The home of Monsieur Desmarais, attorney at the court of Paris, deputy of the Third Estate to the National Assembly, the same who had been beaten by the orders of the Count of Plouernel, was situated near the St. Honoré Gate. There he occupied a beautiful dwelling of recent construction and decorated with taste. The day after the banquet participated in at the Plouernel mansion by the heads of the court party, Madam Desmarais and her daughter Charlotte, a charming girl of seventeen, were engaged in a sad interchange of thoughts.
"Ah, my child," said Madam Desmarais, "how troubled I feel at what is going on in Paris!" As her child did not answer, the mother stopped and looked at her. The girl was plunged in deep revery.
For a moment longer the girl maintained her silence. Then, her face suffused and her eyes filled with tears, she fell upon her mother's neck, buried her face in the maternal breast, and murmured in a smothered voice:
"Mother, dear, for the first time in my life I have lacked confidence in you. Pardon your child!"
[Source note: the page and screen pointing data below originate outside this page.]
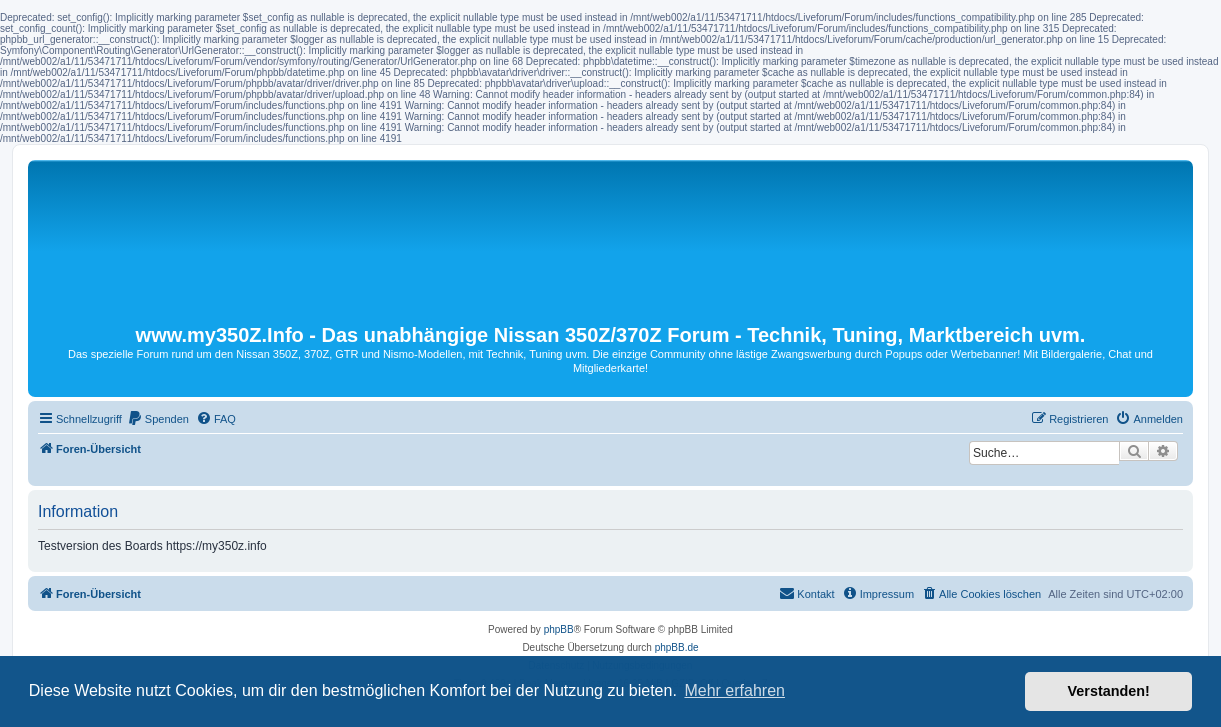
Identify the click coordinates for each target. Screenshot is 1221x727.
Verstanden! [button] (1109, 691)
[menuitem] (158, 419)
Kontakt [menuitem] (806, 593)
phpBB (559, 629)
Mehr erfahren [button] (734, 690)
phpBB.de (677, 647)
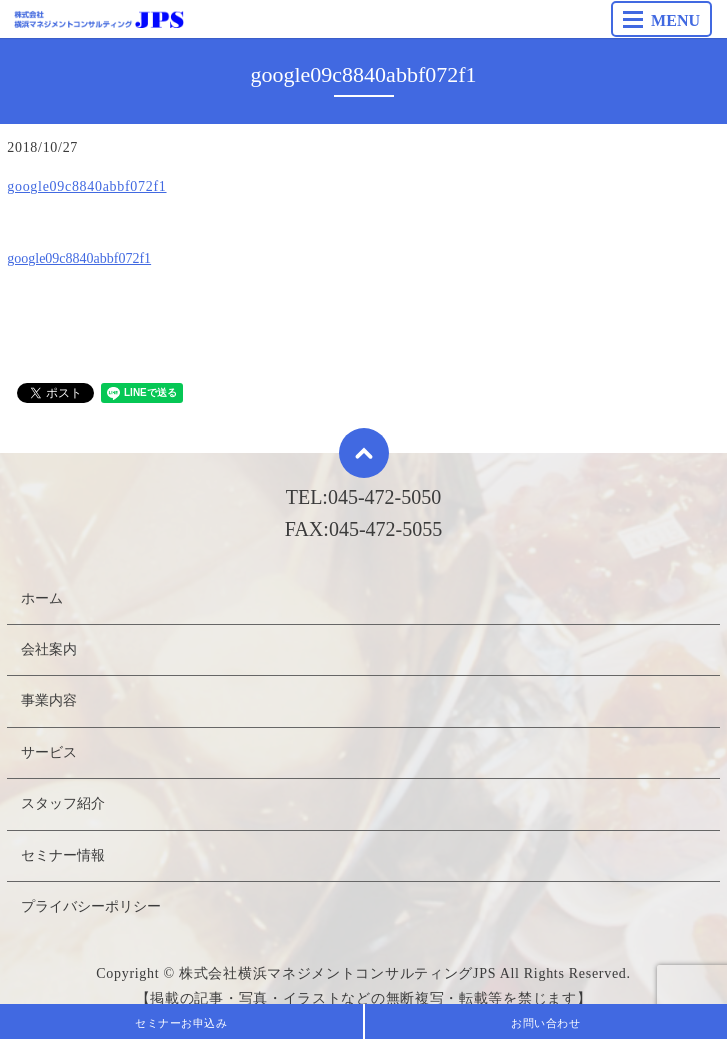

Surprised and disturbed, Madam Desmarais pressed her daughter to her bosom, dried her tears, urged her to calm herself, and said, embracing her tenderly: "You, to lack confidence in me, Charlotte? You have a secret from me? Am I not, then, your bestest friend?"
"Alas, I fear I had almost forgotten it. Be indulgent toward your daughter!"
"My heaven! What anguish you are putting me to! I can not believe my ears. You—to have committed a fault?"